What you need to do: Every line below should be given again without alteration.

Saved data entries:

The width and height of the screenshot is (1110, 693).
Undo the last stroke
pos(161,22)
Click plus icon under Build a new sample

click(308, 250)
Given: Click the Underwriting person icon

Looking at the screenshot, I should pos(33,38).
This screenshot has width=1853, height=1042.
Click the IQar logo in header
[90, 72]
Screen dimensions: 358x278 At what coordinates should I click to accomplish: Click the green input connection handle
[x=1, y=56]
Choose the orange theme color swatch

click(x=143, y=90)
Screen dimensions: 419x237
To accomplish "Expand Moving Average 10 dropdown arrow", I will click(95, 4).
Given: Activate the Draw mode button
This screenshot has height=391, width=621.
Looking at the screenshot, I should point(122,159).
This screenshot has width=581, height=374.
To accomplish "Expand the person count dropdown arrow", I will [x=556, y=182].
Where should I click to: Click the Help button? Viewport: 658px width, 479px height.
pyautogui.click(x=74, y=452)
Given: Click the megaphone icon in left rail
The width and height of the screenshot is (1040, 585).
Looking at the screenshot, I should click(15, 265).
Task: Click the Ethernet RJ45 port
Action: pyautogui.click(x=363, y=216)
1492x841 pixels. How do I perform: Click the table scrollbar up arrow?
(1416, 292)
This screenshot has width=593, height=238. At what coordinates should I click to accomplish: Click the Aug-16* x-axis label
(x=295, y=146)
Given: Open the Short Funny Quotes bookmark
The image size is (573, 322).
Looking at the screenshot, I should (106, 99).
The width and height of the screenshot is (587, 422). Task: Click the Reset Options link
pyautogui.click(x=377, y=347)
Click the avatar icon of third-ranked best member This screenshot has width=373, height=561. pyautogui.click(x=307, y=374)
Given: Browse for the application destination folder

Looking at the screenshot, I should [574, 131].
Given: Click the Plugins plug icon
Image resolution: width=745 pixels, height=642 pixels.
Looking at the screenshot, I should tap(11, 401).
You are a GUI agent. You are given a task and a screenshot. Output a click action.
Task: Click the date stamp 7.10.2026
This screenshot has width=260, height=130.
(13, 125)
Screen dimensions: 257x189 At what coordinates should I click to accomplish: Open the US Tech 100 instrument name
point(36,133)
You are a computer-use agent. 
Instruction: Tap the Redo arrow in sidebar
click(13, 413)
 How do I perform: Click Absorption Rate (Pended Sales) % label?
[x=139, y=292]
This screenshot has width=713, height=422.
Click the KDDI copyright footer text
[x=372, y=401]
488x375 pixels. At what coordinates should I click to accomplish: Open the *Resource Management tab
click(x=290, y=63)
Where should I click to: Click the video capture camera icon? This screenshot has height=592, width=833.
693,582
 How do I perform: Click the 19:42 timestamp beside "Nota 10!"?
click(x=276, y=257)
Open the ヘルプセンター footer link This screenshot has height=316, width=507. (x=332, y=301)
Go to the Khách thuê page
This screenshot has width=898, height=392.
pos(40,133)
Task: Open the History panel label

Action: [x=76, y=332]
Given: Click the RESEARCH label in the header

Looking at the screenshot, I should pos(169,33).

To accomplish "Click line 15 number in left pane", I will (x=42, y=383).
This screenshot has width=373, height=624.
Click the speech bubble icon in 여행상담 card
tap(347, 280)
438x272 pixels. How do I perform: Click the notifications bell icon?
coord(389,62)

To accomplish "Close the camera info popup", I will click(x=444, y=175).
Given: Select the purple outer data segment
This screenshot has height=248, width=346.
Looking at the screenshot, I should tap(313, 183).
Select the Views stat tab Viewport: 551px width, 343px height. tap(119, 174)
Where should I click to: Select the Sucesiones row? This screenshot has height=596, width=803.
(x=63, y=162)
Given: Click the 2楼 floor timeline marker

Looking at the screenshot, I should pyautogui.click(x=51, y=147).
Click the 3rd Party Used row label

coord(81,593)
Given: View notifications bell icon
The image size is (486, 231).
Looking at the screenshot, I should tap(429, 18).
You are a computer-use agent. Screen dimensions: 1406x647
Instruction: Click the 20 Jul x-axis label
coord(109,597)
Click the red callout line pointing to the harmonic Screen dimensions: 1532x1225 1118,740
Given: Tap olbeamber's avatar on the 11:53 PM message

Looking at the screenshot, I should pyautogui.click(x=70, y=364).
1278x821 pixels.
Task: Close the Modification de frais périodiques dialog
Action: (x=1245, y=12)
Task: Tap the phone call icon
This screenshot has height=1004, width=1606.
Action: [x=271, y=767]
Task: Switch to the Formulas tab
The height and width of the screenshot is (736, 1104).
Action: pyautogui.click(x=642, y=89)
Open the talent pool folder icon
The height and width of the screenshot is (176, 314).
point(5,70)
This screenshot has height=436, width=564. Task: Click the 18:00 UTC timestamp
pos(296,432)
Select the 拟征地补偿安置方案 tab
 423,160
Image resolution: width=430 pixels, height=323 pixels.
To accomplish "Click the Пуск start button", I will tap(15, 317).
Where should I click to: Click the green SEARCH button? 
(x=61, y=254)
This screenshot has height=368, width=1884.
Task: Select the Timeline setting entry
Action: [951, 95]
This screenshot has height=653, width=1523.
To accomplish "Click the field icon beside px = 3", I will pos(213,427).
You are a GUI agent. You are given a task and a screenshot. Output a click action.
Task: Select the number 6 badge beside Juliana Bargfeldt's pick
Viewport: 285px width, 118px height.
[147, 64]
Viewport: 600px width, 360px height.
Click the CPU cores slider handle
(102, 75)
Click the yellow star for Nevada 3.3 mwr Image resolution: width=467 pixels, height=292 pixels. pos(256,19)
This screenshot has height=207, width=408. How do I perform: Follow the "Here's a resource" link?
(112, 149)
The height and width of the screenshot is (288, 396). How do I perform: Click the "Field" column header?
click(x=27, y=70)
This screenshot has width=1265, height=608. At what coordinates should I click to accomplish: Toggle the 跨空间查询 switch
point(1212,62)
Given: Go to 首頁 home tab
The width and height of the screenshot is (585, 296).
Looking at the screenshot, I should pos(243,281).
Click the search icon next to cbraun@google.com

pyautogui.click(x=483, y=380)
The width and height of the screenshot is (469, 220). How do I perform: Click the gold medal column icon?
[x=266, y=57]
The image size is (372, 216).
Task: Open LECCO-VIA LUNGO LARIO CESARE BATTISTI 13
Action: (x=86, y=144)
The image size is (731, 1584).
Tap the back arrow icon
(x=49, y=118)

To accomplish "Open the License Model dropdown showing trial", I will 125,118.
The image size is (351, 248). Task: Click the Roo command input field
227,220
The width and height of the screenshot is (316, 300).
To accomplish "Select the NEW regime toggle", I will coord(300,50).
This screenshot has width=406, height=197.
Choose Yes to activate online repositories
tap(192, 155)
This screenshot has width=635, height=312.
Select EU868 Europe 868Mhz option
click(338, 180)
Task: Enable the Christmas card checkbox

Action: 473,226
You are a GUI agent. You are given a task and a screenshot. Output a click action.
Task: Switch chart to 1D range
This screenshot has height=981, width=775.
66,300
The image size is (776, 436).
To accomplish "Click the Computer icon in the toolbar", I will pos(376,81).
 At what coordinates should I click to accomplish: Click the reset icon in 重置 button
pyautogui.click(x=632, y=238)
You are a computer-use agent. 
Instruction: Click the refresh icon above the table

Response to this exercise:
The width and height of the screenshot is (1110, 693).
Undo the last stroke
pos(161,22)
Click plus icon under Build a new sample

click(308, 250)
Given: Click the Underwriting person icon

Looking at the screenshot, I should pos(33,38).
This screenshot has width=1853, height=1042.
Click the IQar logo in header
[90, 72]
Screen dimensions: 358x278 At what coordinates should I click to accomplish: Click the green input connection handle
[x=1, y=56]
Choose the orange theme color swatch

click(x=143, y=90)
Screen dimensions: 419x237
To accomplish "Expand Moving Average 10 dropdown arrow", I will click(95, 4).
Given: Activate the Draw mode button
This screenshot has height=391, width=621.
Looking at the screenshot, I should point(122,159).
This screenshot has width=581, height=374.
To accomplish "Expand the person count dropdown arrow", I will [x=556, y=182].
Where should I click to: Click the Help button? Viewport: 658px width, 479px height.
pyautogui.click(x=74, y=452)
Given: Click the megaphone icon in left rail
The width and height of the screenshot is (1040, 585).
Looking at the screenshot, I should click(15, 265).
Task: Click the Ethernet RJ45 port
Action: pyautogui.click(x=363, y=216)
1492x841 pixels. How do I perform: Click the table scrollbar up arrow?
(1416, 292)
This screenshot has width=593, height=238. At what coordinates should I click to accomplish: Click the Aug-16* x-axis label
(x=295, y=146)
Given: Open the Short Funny Quotes bookmark
The image size is (573, 322).
Looking at the screenshot, I should (106, 99).
The width and height of the screenshot is (587, 422). Task: Click the Reset Options link
pyautogui.click(x=377, y=347)
Click the avatar icon of third-ranked best member This screenshot has width=373, height=561. pyautogui.click(x=307, y=374)
Given: Browse for the application destination folder

Looking at the screenshot, I should [574, 131].
Given: Click the Plugins plug icon
Image resolution: width=745 pixels, height=642 pixels.
Looking at the screenshot, I should tap(11, 401).
You are a GUI agent. You are given a task and a screenshot. Output a click action.
Task: Click the date stamp 7.10.2026
This screenshot has width=260, height=130.
(13, 125)
Screen dimensions: 257x189 At what coordinates should I click to accomplish: Open the US Tech 100 instrument name
point(36,133)
You are a computer-use agent. 
Instruction: Tap the Redo arrow in sidebar
click(13, 413)
 How do I perform: Click Absorption Rate (Pended Sales) % label?
[x=139, y=292]
This screenshot has width=713, height=422.
Click the KDDI copyright footer text
[x=372, y=401]
488x375 pixels. At what coordinates should I click to accomplish: Open the *Resource Management tab
click(x=290, y=63)
Where should I click to: Click the video capture camera icon? This screenshot has height=592, width=833.
693,582
 How do I perform: Click the 19:42 timestamp beside "Nota 10!"?
click(x=276, y=257)
Open the ヘルプセンター footer link This screenshot has height=316, width=507. (x=332, y=301)
Go to the Khách thuê page
This screenshot has width=898, height=392.
pos(40,133)
Task: Open the History panel label

Action: [x=76, y=332]
Given: Click the RESEARCH label in the header

Looking at the screenshot, I should pos(169,33).

To accomplish "Click line 15 number in left pane", I will (x=42, y=383).
This screenshot has width=373, height=624.
Click the speech bubble icon in 여행상담 card
tap(347, 280)
438x272 pixels. How do I perform: Click the notifications bell icon?
coord(389,62)

To accomplish "Close the camera info popup", I will click(x=444, y=175).
Given: Select the purple outer data segment
This screenshot has height=248, width=346.
Looking at the screenshot, I should tap(313, 183).
Select the Views stat tab Viewport: 551px width, 343px height. tap(119, 174)
Where should I click to: Select the Sucesiones row? This screenshot has height=596, width=803.
(x=63, y=162)
Given: Click the 2楼 floor timeline marker

Looking at the screenshot, I should pyautogui.click(x=51, y=147).
Click the 3rd Party Used row label

coord(81,593)
Given: View notifications bell icon
The image size is (486, 231).
Looking at the screenshot, I should tap(429, 18).
You are a computer-use agent. Screen dimensions: 1406x647
Instruction: Click the 20 Jul x-axis label
coord(109,597)
Click the red callout line pointing to the harmonic Screen dimensions: 1532x1225 1118,740
Given: Tap olbeamber's avatar on the 11:53 PM message

Looking at the screenshot, I should pyautogui.click(x=70, y=364).
1278x821 pixels.
Task: Close the Modification de frais périodiques dialog
Action: (x=1245, y=12)
Task: Tap the phone call icon
This screenshot has height=1004, width=1606.
Action: [x=271, y=767]
Task: Switch to the Formulas tab
The height and width of the screenshot is (736, 1104).
Action: pyautogui.click(x=642, y=89)
Open the talent pool folder icon
The height and width of the screenshot is (176, 314).
point(5,70)
This screenshot has height=436, width=564. Task: Click the 18:00 UTC timestamp
pos(296,432)
Select the 拟征地补偿安置方案 tab
 423,160
Image resolution: width=430 pixels, height=323 pixels.
To accomplish "Click the Пуск start button", I will tap(15, 317).
Where should I click to: Click the green SEARCH button? 
(x=61, y=254)
This screenshot has height=368, width=1884.
Task: Select the Timeline setting entry
Action: [951, 95]
This screenshot has height=653, width=1523.
To accomplish "Click the field icon beside px = 3", I will pos(213,427).
You are a GUI agent. You are given a task and a screenshot. Output a click action.
Task: Select the number 6 badge beside Juliana Bargfeldt's pick
Viewport: 285px width, 118px height.
[147, 64]
Viewport: 600px width, 360px height.
Click the CPU cores slider handle
(102, 75)
Click the yellow star for Nevada 3.3 mwr Image resolution: width=467 pixels, height=292 pixels. pos(256,19)
This screenshot has height=207, width=408. How do I perform: Follow the "Here's a resource" link?
(112, 149)
The height and width of the screenshot is (288, 396). How do I perform: Click the "Field" column header?
click(x=27, y=70)
This screenshot has width=1265, height=608. At what coordinates should I click to accomplish: Toggle the 跨空间查询 switch
point(1212,62)
Given: Go to 首頁 home tab
The width and height of the screenshot is (585, 296).
Looking at the screenshot, I should pos(243,281).
Click the search icon next to cbraun@google.com

pyautogui.click(x=483, y=380)
The width and height of the screenshot is (469, 220). How do I perform: Click the gold medal column icon?
[x=266, y=57]
The image size is (372, 216).
Task: Open LECCO-VIA LUNGO LARIO CESARE BATTISTI 13
Action: (x=86, y=144)
The image size is (731, 1584).
Tap the back arrow icon
(x=49, y=118)

To accomplish "Open the License Model dropdown showing trial", I will 125,118.
The image size is (351, 248). Task: Click the Roo command input field
227,220
The width and height of the screenshot is (316, 300).
To accomplish "Select the NEW regime toggle", I will coord(300,50).
This screenshot has width=406, height=197.
Choose Yes to activate online repositories
tap(192, 155)
This screenshot has width=635, height=312.
Select EU868 Europe 868Mhz option
click(338, 180)
Task: Enable the Christmas card checkbox

Action: 473,226
You are a GUI agent. You are given a task and a screenshot. Output a click action.
Task: Switch chart to 1D range
This screenshot has height=981, width=775.
66,300
The image size is (776, 436).
To accomplish "Click the Computer icon in the toolbar", I will pos(376,81).
 At what coordinates should I click to accomplish: Click the reset icon in 重置 button
pyautogui.click(x=632, y=238)
You are a computer-use agent. 
Instruction: Click the refresh icon above the table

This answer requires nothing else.